ITIF Logo
ITIF Search
Robots Don’t Eat Sugar: Productivity Growth and Sugar Consumption Now No Longer Growing Together

Robots Don’t Eat Sugar: Productivity Growth and Sugar Consumption Now No Longer Growing Together

August 6, 2015

Featured Image

In recent years what was once seen as crackpot economics has now become close to conventional wisdom: the notion that productivity costs jobs. Economists call this the lump of labor fallacy. As ITIF has written here, here, and here, it’s clear that the jobs problem of today has nothing to do with productivity and that we should not worry about productivity reducing the number of jobs.

But that has not stopped many talking heads and experts from opining that yes indeed, productivity kills jobs. One graph that has gotten and continues to get widespread attention is from Andrew McAfee and Erik Brynjolfsson’s book, The Second Machine Age, that shows that “productivity and employment have become decoupled.” [i]

But as any first-year statistics course will teach you, correlation does not prove causation. In fact, it is easy to get spurious correlations. Here’s one: The divorce rate in Maine is almost perfectly correlated with the per capita consumption of margarine.

In Brynjolfsson’s case, the relationship being examined merely shows two variables that happen to be increasing from 1970 to 2000, but there is no feasible underlying argument about how one trend should be able to impact the other.

To demonstrate this point, Brynjolfsson’s chart is replicated below, but with daily sugar consumption per capita added. Sugar consumption also appears to be a good fit for labor productivity throughout the 1980s and 1990s, before it falls off in the 2000s. However, it clearly makes no sense to attribute any meaning to this correlation, or suggest that the divergence of these trends around the turn of the millennium has any meaning.

Sugar1

Figure 1: Growth of private employment, labor productivity, and sugar calories consumed daily per capita, 1972-2012, (1997=100) [ii]

So what does impact total employees? Unsurprisingly, the answer is simple demographics—the private employment statistic quoted above grows in step with U.S. population between 25-54 years of age. With retiring baby boomers in the 2000s and the end of the increase in female labor force participation, the rate of labor force growth slowed down dramatically, having absolutely nothing to do with productivity growth.

Data extract -
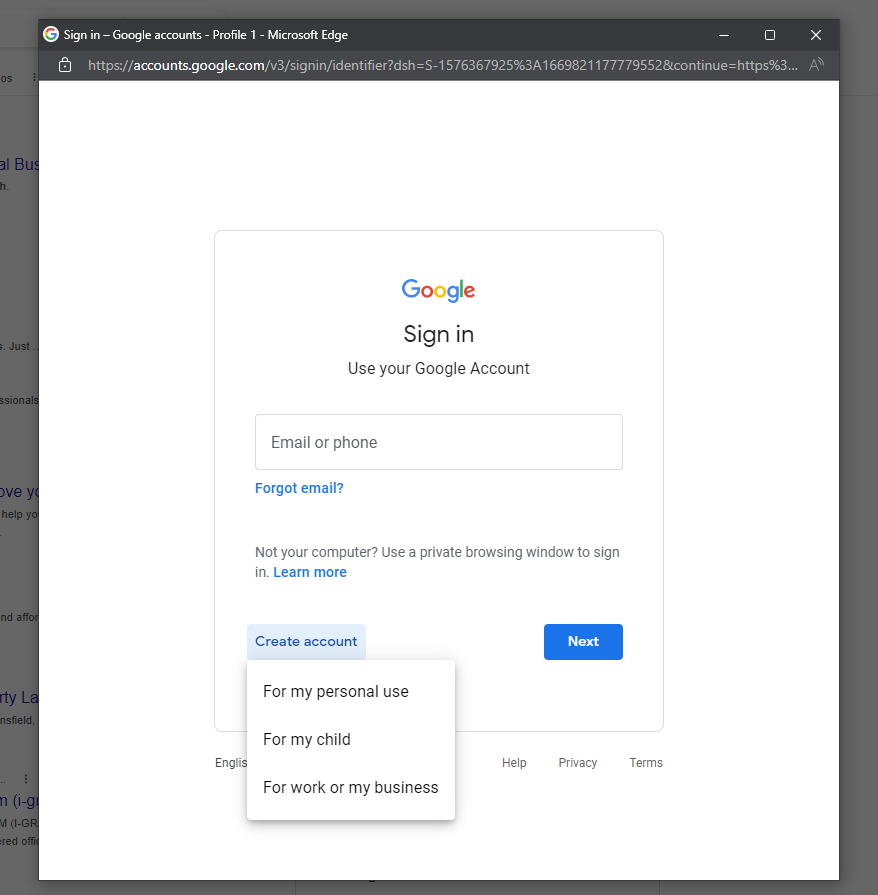Screen dimensions: 878x895
Task: Click the address bar URL
Action: pos(400,63)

Short problem A -
From the productivity and sugar consumption article above, extract the passage starting at "But that has" and ending at "impact the other.", copied word for word.
Short problem B -
In the productivity and sugar consumption article, what does the private employment statistic grow in step with?

Exercise output A -
But that has not stopped many talking heads and experts from opining that yes indeed, productivity kills jobs. One graph that has gotten and continues to get widespread attention is from Andrew McAfee and Erik Brynjolfsson’s book, The Second Machine Age, that shows that “productivity and employment have become decoupled.” [i]

But as any first-year statistics course will teach you, correlation does not prove causation. In fact, it is easy to get spurious correlations. Here’s one: The divorce rate in Maine is almost perfectly correlated with the per capita consumption of margarine.

In Brynjolfsson’s case, the relationship being examined merely shows two variables that happen to be increasing from 1970 to 2000, but there is no feasible underlying argument about how one trend should be able to impact the other.

Exercise output B -
It grows in step with the U.S. population between 25 and 54 years of age.